* EXCERPT PROVIDED *
If a server needs to be administered by a number of people it is normally not a good idea for them all to use the root account. This is because it becomes difficult to determine exactly who did what, when and where if everyone logs in with the same credentials. The sudo utility was designed to overcome this difficulty.
The sudo utility allows users defined in the /etc/sudoers configuration file to have temporary access to run commands they would not normally be able to due to file permission restrictions. The commands can be run as user "root" or as any other user defined in the /etc/sudoers configuration file.
The privileged command you want to run must first begin with the word sudo followed by the command's regular syntax. When running the command with the sudo prefix, you will be prompted for your regular password before it is executed. You may run other privileged commands using sudo within a five-minute period without being re-prompted for a password. All commands run as sudo are logged in the log file /var/log/messages. 
If sudo is not available, then please install sudo package before progressing.
Declaring in /etc/sudoers
The file /etc/sudoers must be edited by running the command visudo
user machine_hostname = (run_as_user) comma_separated_list_of_commands
alpha stationX.class.com = (root) /usr/bin/passwd
User alpha is able to run the command passwd as root on stationX.class.com.
beta ALL = (ALL) /usr/sbin/adduser
User beta is able to run the adduser command as any user on any machine.
gamma ALL = (ALL) ALL
User gamma is able to run any command as any user on any machine (never recommended).
Invoking sudo is very easy.
[gamma@localhost]$ sudo ifconfig
File Access Control List (FACL) is used to allow or deny permission to specific users. If it is required to set certain permissions to a file for users other than the owner, it can be obtained by giving a specific group of users that permission. However, this kind of permission will allow every user in a group to have the same permission on a file. Again, every file has exactly one owner and one group. It is difficult if we want the file to have some given permission for more than one group.

* DATA PROVIDED *
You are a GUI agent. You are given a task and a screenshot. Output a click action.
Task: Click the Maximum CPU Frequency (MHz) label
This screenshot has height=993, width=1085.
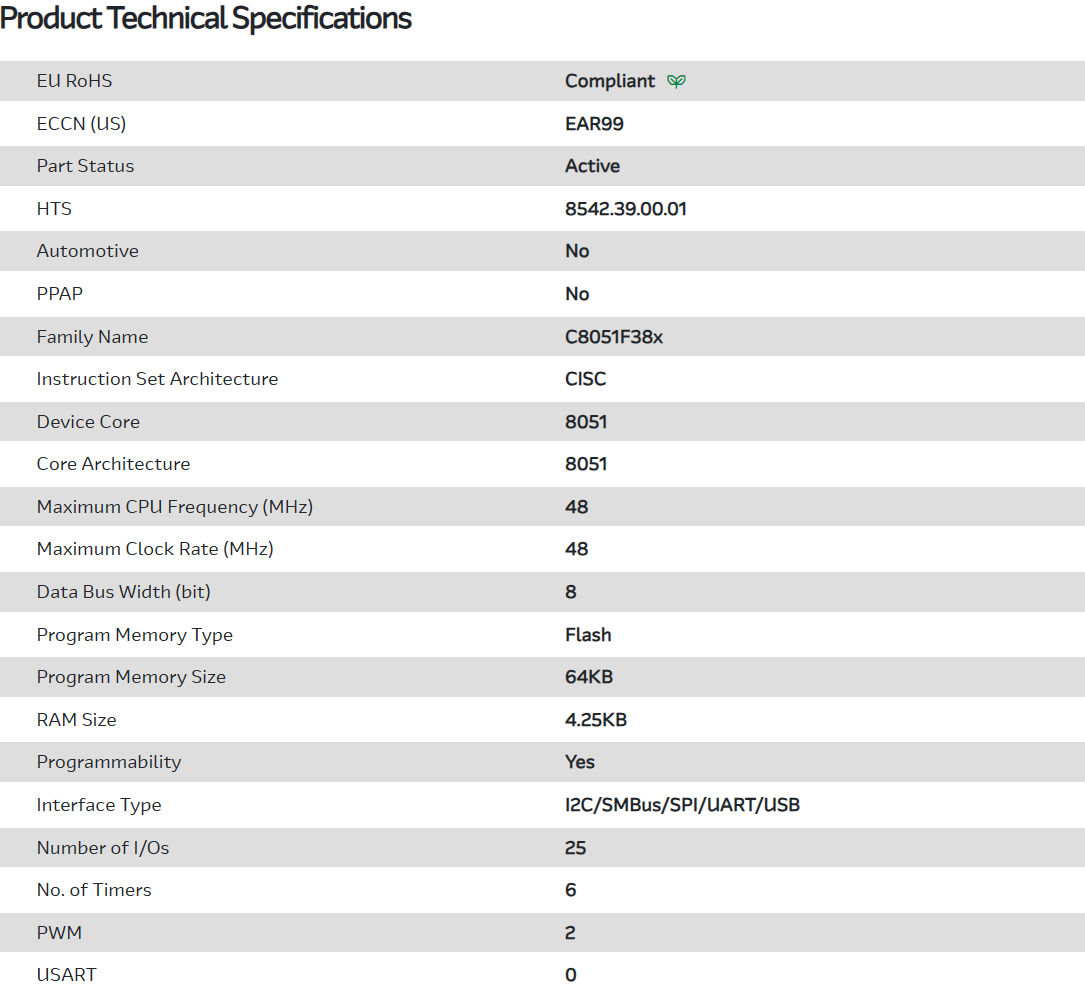(x=175, y=507)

* TASKS TO COMPLETE *
- a) According to the passage on sudo and file access control, in which log file are commands run with sudo recorded?
- b) Continue the passage on sudo and file access control from its final sentence.
The data has no connection to the passage on sudo and file access control.

* PER-TASK OUTPUTS *
- a) They are logged in /var/log/messages.

- b)
To restrict access to a file to only some specific users other than the owner, FACL system is implemented in Linux. In FACL, specific users are allowed or denied read and/or write and/or execute permissions on a file. This method can be visualized as adding exceptions. Such as, if we want a user other than the owner to have full permission over a file, we can define an FACL to do so. Again, if we want a single user in a group to have no permission on a file, it can also be done using FACL. For example, if the file example.fileis owned by user root, user 1 & cracker group would have specific permission on the file. This scenario is illustrated in the table-
setfacl -m u:user1:rw- example.file
Grants user1 read and write access to example.file
setfacl -m g:cracker:--- example.file
Denies all permission to group cracker on example.file
Example 2: User Andrew is able to read and write in this file. User Susan can do neither.
We have to use ACL (Access Control List) for this.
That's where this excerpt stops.